Effectivement, le français tire ses racines de l’Europe. Les premiers visiteurs européens sur les terres de la Nouvelle-France parlaient français, mais rapidement le français a perdu sa place. Présentement, quand on pense qu'à Montréal, il y a plus de non francophones que de francophones, j'en viens à me dire que les gens ne semblent plus tenir à la langue officielle du Québec.
Je me réconforte de savoir que c'est ici au Saguenay—Lac-Saint-Jean que nous retrouvons le plus haut taux de gens qui parlent seulement le français. Les données révélées par l’Institut de la Statistique du Québec chiffrent à 84,2 % (230 840 personnes) ce nombre, alors que 15,8 % restants sont des gens parfaitement bilingues. Le nombre de gens qui parlent seulement anglais est très faible, soit sous le seuil du 0,1 %.
« Nous dire que là-bas dans ce pays de neige. Elle a fait face aux vents qui soufflent de partout. Pour imposer ses mots jusque dans les collèges. »

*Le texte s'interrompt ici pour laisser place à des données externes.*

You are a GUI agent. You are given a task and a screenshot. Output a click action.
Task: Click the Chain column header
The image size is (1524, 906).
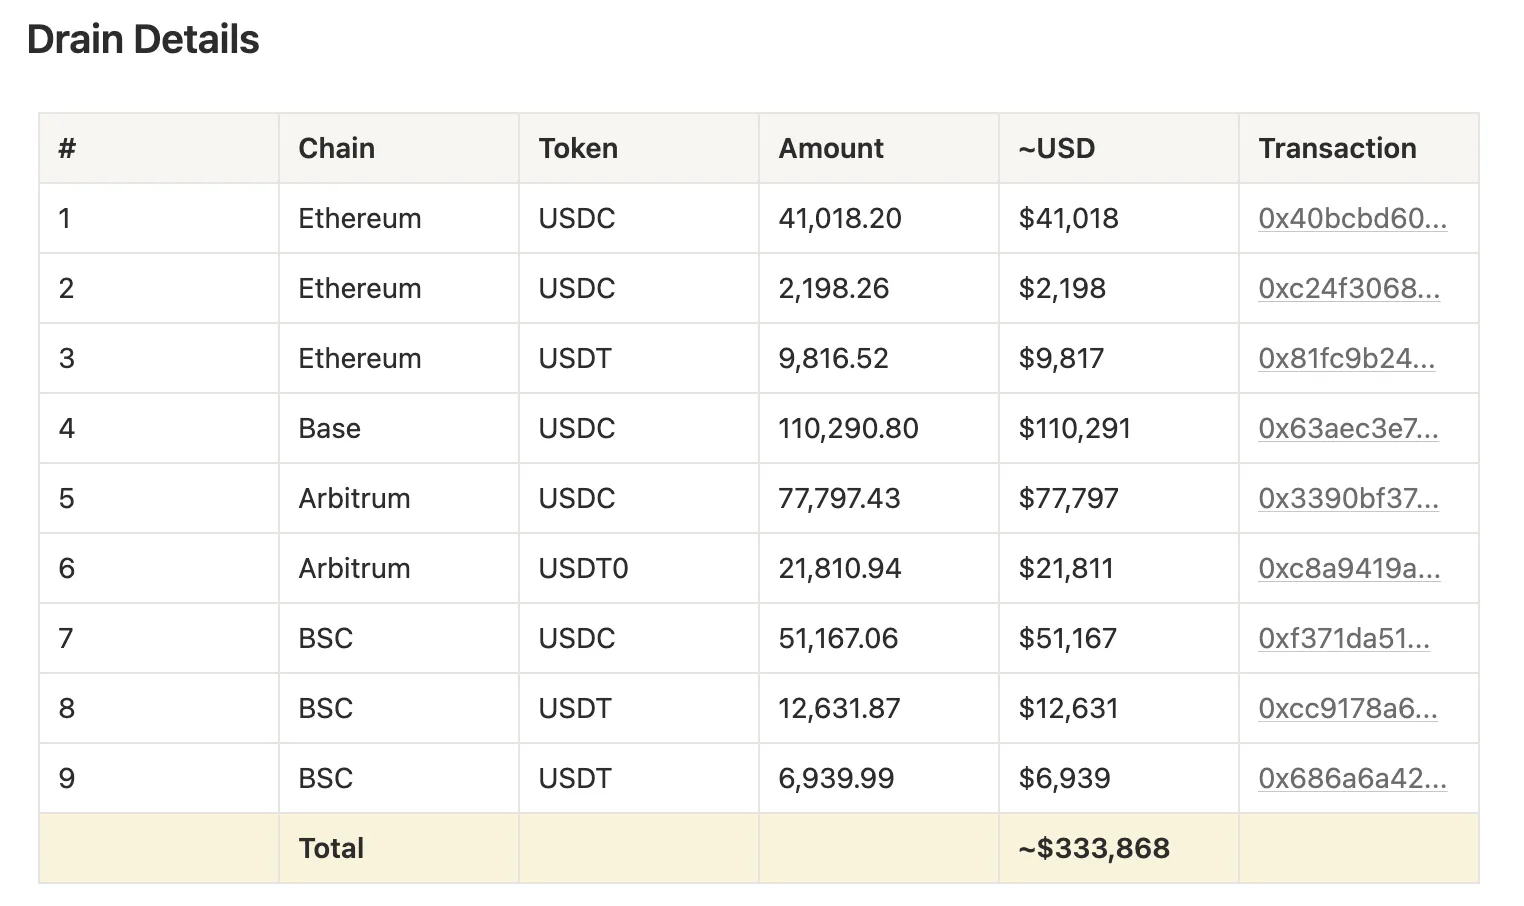(x=336, y=148)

Avant l'implantation de la loi 101, les familles étaient libres d'envoyer les enfants à l'école anglaise. En 2008, les établissements francophones ont une grande place, mais l'anglais a toujours une place. Je m'offusque à l'idée que les établissements scolaires imposent aux étudiants des cours d'anglais pour obtenir leur diplôme, alors que plusieurs ont de la difficulté à accorder le verbe avoir au présent de l'indicatif. Une fois les études terminées, il sera plus pratique pour un jeune adulte d'écrire et de parler correctement son français, car les situations où nous mettons en pratique notre anglais sont rares.
« C'est une langue belle à qui sait la défendre. Elle offre les trésors de richesses infinies. Les mots qui nous manquaient pour pouvoir nous comprendre et la force qu'il faut pour vivre en harmonie. »

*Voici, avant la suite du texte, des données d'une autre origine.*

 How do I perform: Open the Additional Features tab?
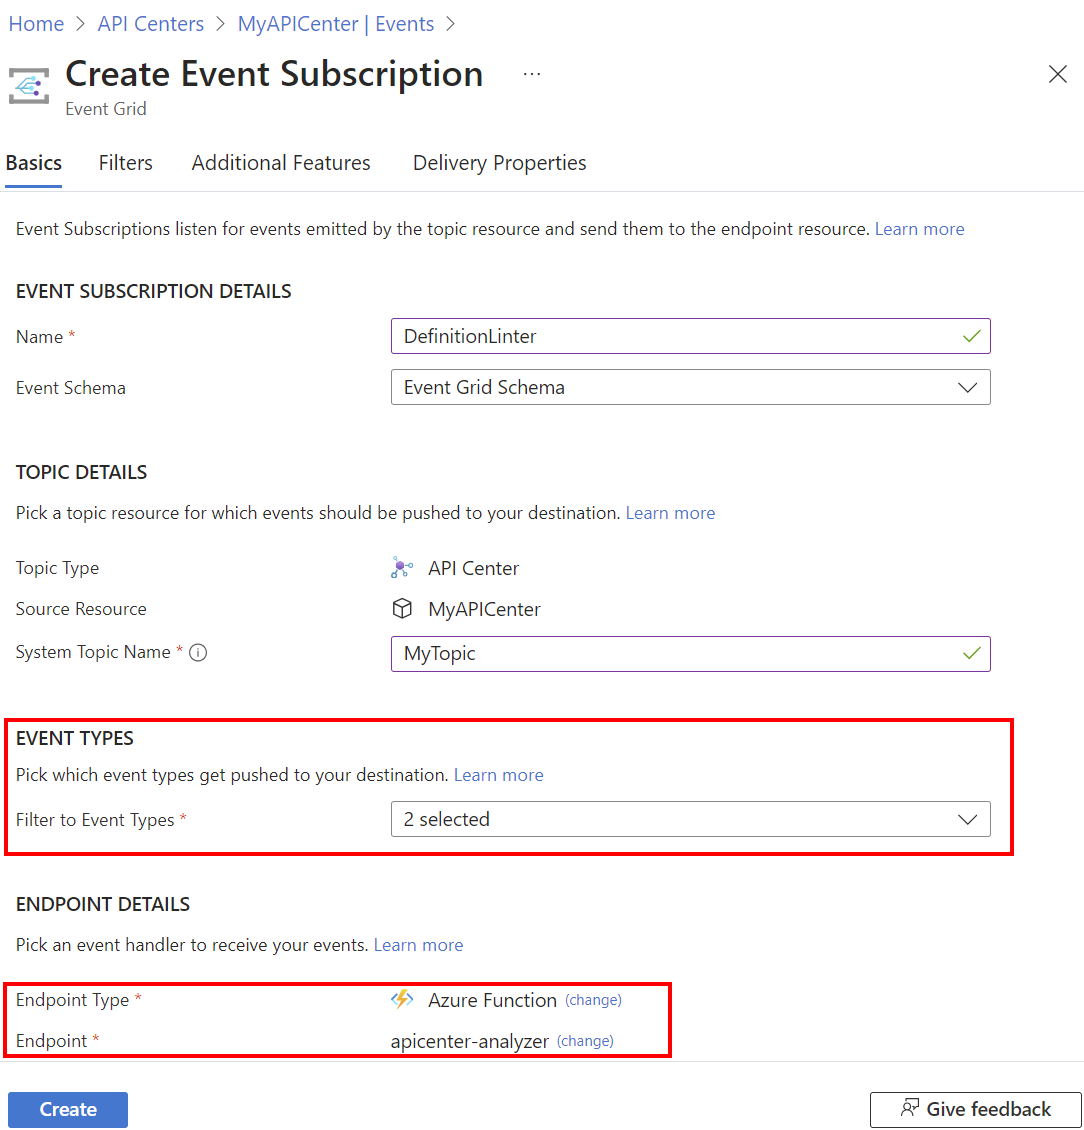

Se pourrait-il que notre langue soit la clé de l’harmonie? La loi 101 a reconnu le français comme étant la langue officielle du Québec. À cette époque et comme aujourd'hui, mais à des niveaux différents, la langue était extrêmement menacée. Nous sommes la seule province francophone en Amérique du Nord. Est-ce que vous réalisez tout ce que cela signifie? Malgré les traités signés et les lois imposées par les Anglais, il y a plusieurs siècles, notre langue a toujours gardé sa place, mais les choses peuvent rapidement changer si la loi 101 n'est pas remise à jour.
L'anglicisation chez les allophones a fait des progrès inattendus depuis 10 ans. La toute récente décision d'augmenter à 55 000 par année le nombre de nouveaux arrivants ne fera qu'accélérer le processus. La loi 101 faisait en sorte que toutes personnes issues de l'immigration doivent fréquenter l'école française. Présentement, ce n'est pas le cas. Les gens trouvent des moyens afin d'éviter la loi pour laisser leurs enfants fréquenter les établissements anglophones.
Le français est menacé pour plusieurs raisons et principalement par les gens qui pensent que celle-ci est acquise. Je ne comprends pas ceux qui désirent que le Québec soit reconnu comme une nation, mais qui massacrent la langue avec des anglicismes. Je ne comprends pas ceux qui désirent la séparation du Québec, afin d'en faire un pays distinct, et qui ne prônent pas les richesses de notre langue.
Êtes-vous fiers de votre langue qui vous distingue du reste du Canada? Je ne suis pas seulement fière de ma langue, mais aussi de mon accent jeannois qui est une carte de visite, peu importe où je me trouve au Québec. Soyons fier de cette langue belle avec des mots superbes et peut-être qu'un jour, comme chantait Yves Duteil nous pourrons parler encore la langue de chez nous.